Excerpted records:
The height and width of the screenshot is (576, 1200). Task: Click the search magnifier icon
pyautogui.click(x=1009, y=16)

==

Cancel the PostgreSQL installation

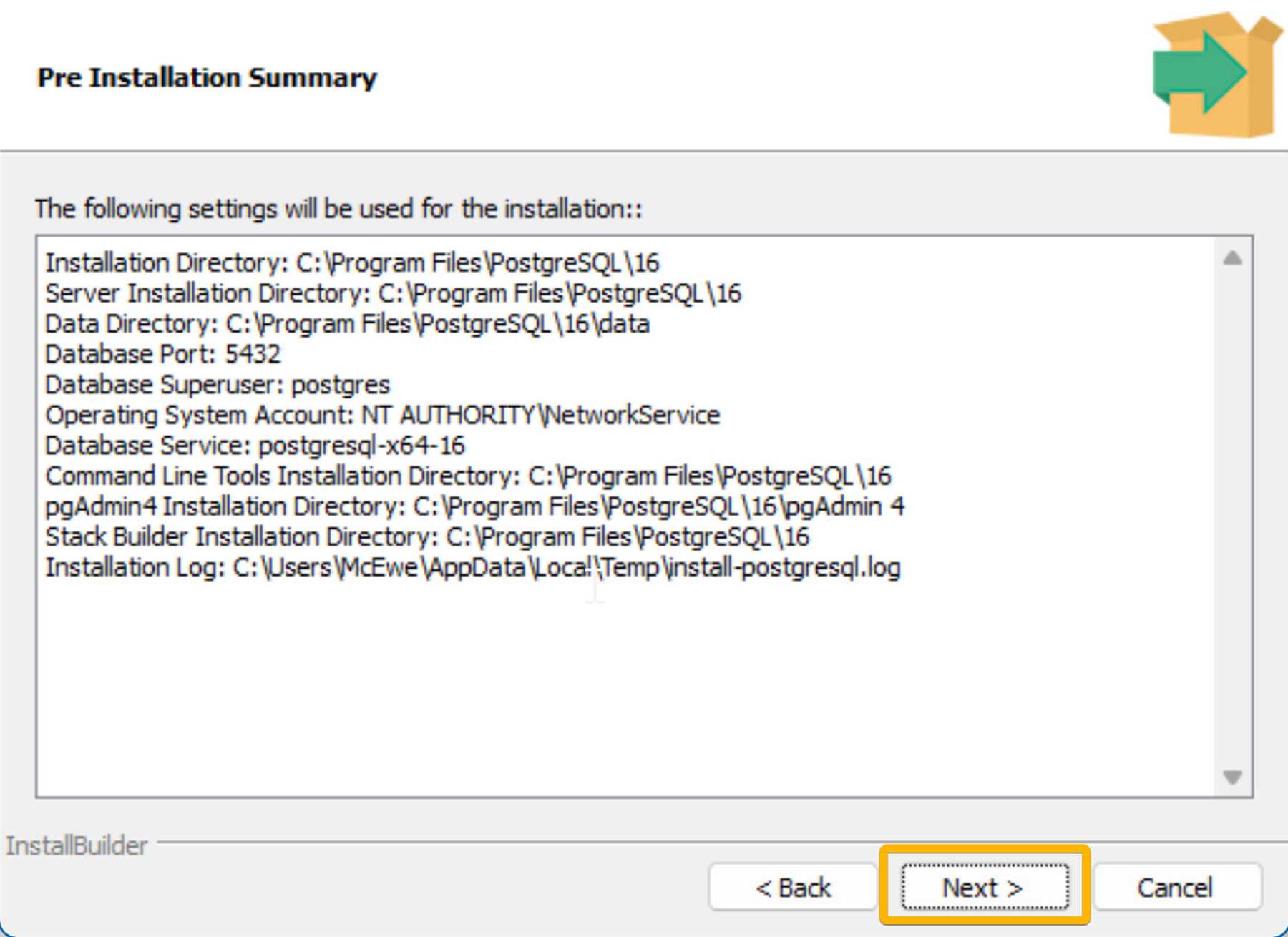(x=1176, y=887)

...

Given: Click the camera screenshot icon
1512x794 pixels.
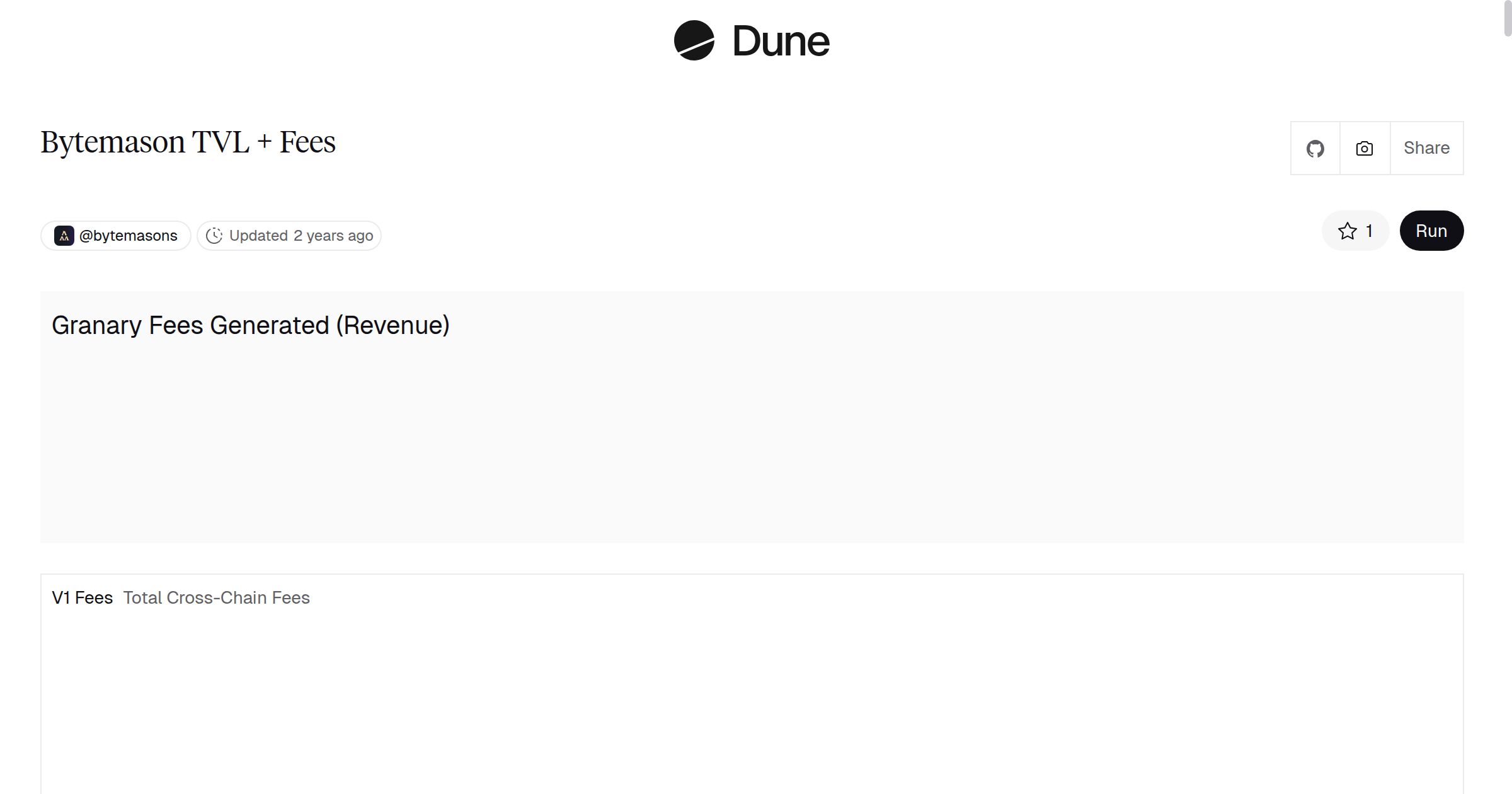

What is being asked:
An exact copy of the lines above, from the one containing "Given: Click the camera screenshot icon" down to the one containing "1512x794 pixels." and including both, is the whole answer; retype it and nothing else.

Result for this task:
Given: Click the camera screenshot icon
1512x794 pixels.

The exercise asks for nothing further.